WHAT YOU HAVE TO DO
Below are lines of data, and only some are wanted. Please repeat exactly those from the line that has "Sticker Designs (104, 1569)" through the line that has "[Share on Facebook] (44, 423)".

------------------------

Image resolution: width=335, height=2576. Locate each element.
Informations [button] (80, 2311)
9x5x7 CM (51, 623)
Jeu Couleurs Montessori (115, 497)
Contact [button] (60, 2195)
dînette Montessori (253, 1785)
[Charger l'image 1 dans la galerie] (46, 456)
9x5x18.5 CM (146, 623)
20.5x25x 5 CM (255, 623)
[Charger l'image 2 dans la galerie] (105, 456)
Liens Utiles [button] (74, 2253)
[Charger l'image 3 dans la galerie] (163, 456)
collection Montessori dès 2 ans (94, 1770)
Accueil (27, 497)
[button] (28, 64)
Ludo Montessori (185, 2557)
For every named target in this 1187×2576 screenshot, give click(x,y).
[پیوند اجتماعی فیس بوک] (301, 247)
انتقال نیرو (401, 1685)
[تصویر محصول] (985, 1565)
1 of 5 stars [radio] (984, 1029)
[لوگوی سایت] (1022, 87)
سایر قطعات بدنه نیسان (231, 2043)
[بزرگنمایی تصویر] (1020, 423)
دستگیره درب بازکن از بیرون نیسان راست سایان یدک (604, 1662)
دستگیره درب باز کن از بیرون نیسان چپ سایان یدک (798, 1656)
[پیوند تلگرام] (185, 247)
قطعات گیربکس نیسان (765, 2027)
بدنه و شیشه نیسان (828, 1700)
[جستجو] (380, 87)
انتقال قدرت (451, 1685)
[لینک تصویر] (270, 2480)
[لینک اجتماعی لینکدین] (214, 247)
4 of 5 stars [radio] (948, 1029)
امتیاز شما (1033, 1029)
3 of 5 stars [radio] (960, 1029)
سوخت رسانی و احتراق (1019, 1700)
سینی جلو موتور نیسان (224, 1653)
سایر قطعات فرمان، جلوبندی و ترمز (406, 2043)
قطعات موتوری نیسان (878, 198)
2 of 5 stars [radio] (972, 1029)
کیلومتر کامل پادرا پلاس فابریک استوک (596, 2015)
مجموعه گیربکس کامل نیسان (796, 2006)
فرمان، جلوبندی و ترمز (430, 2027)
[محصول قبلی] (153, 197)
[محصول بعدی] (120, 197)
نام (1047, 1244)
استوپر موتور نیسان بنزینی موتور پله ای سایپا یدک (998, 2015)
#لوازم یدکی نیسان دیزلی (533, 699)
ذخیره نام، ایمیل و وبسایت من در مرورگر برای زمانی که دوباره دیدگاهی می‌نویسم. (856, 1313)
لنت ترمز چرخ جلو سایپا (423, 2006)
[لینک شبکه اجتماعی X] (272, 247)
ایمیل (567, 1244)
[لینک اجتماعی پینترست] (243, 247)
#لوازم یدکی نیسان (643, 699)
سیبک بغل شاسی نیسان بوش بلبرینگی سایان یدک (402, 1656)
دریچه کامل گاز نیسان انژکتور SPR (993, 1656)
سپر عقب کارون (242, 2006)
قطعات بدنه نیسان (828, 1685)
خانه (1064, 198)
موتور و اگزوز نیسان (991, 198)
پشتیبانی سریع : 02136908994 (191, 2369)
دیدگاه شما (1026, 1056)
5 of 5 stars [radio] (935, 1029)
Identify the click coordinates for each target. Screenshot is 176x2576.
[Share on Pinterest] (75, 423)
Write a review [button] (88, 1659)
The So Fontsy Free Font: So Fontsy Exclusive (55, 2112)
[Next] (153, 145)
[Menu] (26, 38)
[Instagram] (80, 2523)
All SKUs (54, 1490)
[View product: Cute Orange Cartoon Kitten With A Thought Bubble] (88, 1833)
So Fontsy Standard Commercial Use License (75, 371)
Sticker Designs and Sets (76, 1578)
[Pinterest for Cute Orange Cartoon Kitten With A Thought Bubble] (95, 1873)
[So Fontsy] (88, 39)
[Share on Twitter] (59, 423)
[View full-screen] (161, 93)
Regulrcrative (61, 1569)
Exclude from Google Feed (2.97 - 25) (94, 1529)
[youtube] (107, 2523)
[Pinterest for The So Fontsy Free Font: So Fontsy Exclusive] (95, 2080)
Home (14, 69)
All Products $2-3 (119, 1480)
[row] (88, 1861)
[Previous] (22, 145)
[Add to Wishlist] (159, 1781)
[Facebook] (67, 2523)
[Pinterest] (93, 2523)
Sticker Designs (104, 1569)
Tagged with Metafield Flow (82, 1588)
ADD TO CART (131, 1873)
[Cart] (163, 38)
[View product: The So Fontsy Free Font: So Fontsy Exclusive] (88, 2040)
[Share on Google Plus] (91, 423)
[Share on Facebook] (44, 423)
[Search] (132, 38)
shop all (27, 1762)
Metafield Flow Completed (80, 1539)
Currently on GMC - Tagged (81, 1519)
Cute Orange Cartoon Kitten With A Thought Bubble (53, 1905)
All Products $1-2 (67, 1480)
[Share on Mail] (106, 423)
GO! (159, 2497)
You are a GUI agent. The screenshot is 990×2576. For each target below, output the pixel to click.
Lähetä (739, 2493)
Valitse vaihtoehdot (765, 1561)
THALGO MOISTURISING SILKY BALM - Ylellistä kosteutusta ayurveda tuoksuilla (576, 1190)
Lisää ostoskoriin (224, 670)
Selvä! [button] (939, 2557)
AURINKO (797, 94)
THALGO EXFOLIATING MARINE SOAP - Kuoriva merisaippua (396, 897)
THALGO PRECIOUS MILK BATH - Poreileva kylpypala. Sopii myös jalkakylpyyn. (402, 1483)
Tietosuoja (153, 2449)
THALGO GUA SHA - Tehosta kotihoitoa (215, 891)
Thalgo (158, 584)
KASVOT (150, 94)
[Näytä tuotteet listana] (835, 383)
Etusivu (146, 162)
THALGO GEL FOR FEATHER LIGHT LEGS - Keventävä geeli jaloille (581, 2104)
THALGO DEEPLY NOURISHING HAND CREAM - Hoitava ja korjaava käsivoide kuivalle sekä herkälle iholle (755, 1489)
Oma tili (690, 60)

------------------------

WRITTEN REPLY
Sticker Designs (104, 1569)
Tagged with Metafield Flow (82, 1588)
ADD TO CART (131, 1873)
[Cart] (163, 38)
[View product: The So Fontsy Free Font: So Fontsy Exclusive] (88, 2040)
[Share on Google Plus] (91, 423)
[Share on Facebook] (44, 423)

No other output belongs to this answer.